The Beatnik Musical
Total Rating: 
April 28, 2017
May 6, 2017
May 28, 2017
Asolo Repertory Company w/Seattle's 5th Avenue Theater
Theater Type: 
Florida State University Center for the Performing Arts - Mertz Theater
Theater Address: 
5555 North Tamiami Trail
Running Time: 
2 hrs, 30 min
Book: Glenn Slater; Music & Lyrics: Wendy Wilf
Bill Berry
JoAnn M. Hunter

In its world premiere, Beatsville seems a take-off on a Roger Corman movie wedded to a diminished Big Cafe-Shop of Horrors stage play set to rhymes encased in a mix of be-bop and sort of jazz-swing. It’s set in a Greenwich Village basement coffee house in 1959 frequented by pre-hippie hipsters dressed in black with white and wearing berets more suited to French existentialists. It’s a satire but of what?
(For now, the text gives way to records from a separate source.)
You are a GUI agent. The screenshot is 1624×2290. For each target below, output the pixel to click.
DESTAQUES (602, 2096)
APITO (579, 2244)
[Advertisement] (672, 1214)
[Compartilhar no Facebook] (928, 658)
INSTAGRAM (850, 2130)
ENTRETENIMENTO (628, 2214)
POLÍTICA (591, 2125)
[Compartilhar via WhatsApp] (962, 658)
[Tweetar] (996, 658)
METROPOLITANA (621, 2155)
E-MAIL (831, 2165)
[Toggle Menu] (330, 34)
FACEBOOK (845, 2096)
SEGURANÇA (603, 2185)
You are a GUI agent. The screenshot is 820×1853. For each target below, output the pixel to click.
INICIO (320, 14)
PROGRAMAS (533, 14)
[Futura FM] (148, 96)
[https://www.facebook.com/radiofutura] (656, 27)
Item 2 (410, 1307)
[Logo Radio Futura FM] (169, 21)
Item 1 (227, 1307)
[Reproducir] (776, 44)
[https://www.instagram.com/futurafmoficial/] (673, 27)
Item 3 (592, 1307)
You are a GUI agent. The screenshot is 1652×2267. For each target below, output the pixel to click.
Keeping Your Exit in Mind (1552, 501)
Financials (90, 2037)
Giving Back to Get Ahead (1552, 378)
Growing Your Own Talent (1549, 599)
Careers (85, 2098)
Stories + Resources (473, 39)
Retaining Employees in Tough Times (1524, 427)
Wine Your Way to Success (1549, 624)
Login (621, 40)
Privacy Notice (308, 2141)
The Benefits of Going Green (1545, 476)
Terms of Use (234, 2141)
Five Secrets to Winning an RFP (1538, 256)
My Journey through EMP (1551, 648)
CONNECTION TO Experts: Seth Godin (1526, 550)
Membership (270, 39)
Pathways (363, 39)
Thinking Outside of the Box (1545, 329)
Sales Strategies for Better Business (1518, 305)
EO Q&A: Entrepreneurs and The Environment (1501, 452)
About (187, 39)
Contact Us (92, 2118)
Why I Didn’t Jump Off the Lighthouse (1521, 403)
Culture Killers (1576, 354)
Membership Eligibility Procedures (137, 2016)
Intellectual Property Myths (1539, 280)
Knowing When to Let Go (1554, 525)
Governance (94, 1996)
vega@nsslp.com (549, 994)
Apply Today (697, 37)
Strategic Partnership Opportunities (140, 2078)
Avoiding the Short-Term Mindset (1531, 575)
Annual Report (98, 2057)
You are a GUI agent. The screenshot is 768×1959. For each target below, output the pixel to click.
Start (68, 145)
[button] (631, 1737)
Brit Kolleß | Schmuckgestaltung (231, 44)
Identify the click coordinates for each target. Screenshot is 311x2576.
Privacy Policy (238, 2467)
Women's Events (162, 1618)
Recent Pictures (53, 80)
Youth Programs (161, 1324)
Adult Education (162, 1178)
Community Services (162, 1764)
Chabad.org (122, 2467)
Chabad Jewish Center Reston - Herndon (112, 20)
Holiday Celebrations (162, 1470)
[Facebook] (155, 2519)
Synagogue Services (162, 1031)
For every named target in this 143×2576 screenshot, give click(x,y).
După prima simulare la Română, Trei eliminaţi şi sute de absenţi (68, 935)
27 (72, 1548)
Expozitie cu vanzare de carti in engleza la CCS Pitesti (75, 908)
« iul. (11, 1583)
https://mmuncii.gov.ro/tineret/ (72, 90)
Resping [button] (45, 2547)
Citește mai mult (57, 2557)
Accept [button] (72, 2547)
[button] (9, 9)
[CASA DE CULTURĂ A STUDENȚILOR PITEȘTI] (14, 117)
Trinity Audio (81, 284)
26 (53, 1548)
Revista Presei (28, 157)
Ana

Beatsville is definitely not a realistic portrayal of a significant time, place, people, and a movement of theories or attempts (sometimes successful) at a new freedom of conduct language, viewpoints, and attitudes. So where has satire to go? One wishes for the creators of Carol Burnett shows who were good at kidding specific times and mores but with specific targets and real or implied remedies.

Still, Beatsville seemed to score a hit with much of its opening night audience — mainly for the musical numbers which were accomplished with verve. The best of the show is the talent of cast members and the onstage musicians.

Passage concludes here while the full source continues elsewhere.